* _Assigned task_:
Here is a block of records. Copy every one of them exactly.

* _Recorded data_:
*** Block opens ***
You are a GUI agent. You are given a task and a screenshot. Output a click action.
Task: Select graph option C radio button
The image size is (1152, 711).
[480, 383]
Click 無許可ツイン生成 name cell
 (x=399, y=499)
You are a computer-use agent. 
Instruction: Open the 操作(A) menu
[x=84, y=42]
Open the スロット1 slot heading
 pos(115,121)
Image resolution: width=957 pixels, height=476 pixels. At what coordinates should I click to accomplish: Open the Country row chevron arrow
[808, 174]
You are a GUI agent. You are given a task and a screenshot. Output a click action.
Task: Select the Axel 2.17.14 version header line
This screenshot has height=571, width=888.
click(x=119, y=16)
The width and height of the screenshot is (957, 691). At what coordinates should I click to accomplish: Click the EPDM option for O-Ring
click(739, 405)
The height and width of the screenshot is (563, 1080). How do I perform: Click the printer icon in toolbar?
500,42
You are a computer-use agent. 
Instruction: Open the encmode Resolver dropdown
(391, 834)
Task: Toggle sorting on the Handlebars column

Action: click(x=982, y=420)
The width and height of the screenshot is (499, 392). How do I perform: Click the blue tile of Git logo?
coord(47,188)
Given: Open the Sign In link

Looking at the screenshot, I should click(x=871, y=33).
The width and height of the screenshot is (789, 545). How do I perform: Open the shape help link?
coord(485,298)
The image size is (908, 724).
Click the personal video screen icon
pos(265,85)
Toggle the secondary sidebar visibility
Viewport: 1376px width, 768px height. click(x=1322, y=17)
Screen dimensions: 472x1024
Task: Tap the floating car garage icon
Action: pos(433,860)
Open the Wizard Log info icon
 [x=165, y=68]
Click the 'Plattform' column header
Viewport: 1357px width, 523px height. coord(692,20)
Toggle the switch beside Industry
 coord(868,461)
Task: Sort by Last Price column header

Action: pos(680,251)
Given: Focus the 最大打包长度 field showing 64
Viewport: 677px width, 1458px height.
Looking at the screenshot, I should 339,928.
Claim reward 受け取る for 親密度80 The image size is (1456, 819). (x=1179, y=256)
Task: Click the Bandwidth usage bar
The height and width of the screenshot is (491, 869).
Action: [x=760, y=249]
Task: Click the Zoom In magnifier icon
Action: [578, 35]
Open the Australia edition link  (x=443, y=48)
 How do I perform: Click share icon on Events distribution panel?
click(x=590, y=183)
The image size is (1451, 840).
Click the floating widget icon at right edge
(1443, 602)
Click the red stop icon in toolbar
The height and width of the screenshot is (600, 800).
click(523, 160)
*** Block closes ***
* _Exercise solution_:
You are a GUI agent. You are given a task and a screenshot. Output a click action.
Task: Select graph option C radio button
The image size is (1152, 711).
[480, 383]
Click 無許可ツイン生成 name cell
 (x=399, y=499)
You are a computer-use agent. 
Instruction: Open the 操作(A) menu
[x=84, y=42]
Open the スロット1 slot heading
 pos(115,121)
Image resolution: width=957 pixels, height=476 pixels. At what coordinates should I click to accomplish: Open the Country row chevron arrow
[808, 174]
You are a GUI agent. You are given a task and a screenshot. Output a click action.
Task: Select the Axel 2.17.14 version header line
This screenshot has height=571, width=888.
click(x=119, y=16)
The width and height of the screenshot is (957, 691). At what coordinates should I click to accomplish: Click the EPDM option for O-Ring
click(739, 405)
The height and width of the screenshot is (563, 1080). How do I perform: Click the printer icon in toolbar?
500,42
You are a computer-use agent. 
Instruction: Open the encmode Resolver dropdown
(391, 834)
Task: Toggle sorting on the Handlebars column

Action: click(x=982, y=420)
The width and height of the screenshot is (499, 392). How do I perform: Click the blue tile of Git logo?
coord(47,188)
Given: Open the Sign In link

Looking at the screenshot, I should click(x=871, y=33).
The width and height of the screenshot is (789, 545). How do I perform: Open the shape help link?
coord(485,298)
The image size is (908, 724).
Click the personal video screen icon
pos(265,85)
Toggle the secondary sidebar visibility
Viewport: 1376px width, 768px height. click(x=1322, y=17)
Screen dimensions: 472x1024
Task: Tap the floating car garage icon
Action: pos(433,860)
Open the Wizard Log info icon
 [x=165, y=68]
Click the 'Plattform' column header
Viewport: 1357px width, 523px height. coord(692,20)
Toggle the switch beside Industry
 coord(868,461)
Task: Sort by Last Price column header

Action: pos(680,251)
Given: Focus the 最大打包长度 field showing 64
Viewport: 677px width, 1458px height.
Looking at the screenshot, I should 339,928.
Claim reward 受け取る for 親密度80 The image size is (1456, 819). (x=1179, y=256)
Task: Click the Bandwidth usage bar
The height and width of the screenshot is (491, 869).
Action: [x=760, y=249]
Task: Click the Zoom In magnifier icon
Action: [578, 35]
Open the Australia edition link  (x=443, y=48)
 How do I perform: Click share icon on Events distribution panel?
click(x=590, y=183)
The image size is (1451, 840).
Click the floating widget icon at right edge
(1443, 602)
Click the red stop icon in toolbar
The height and width of the screenshot is (600, 800).
click(523, 160)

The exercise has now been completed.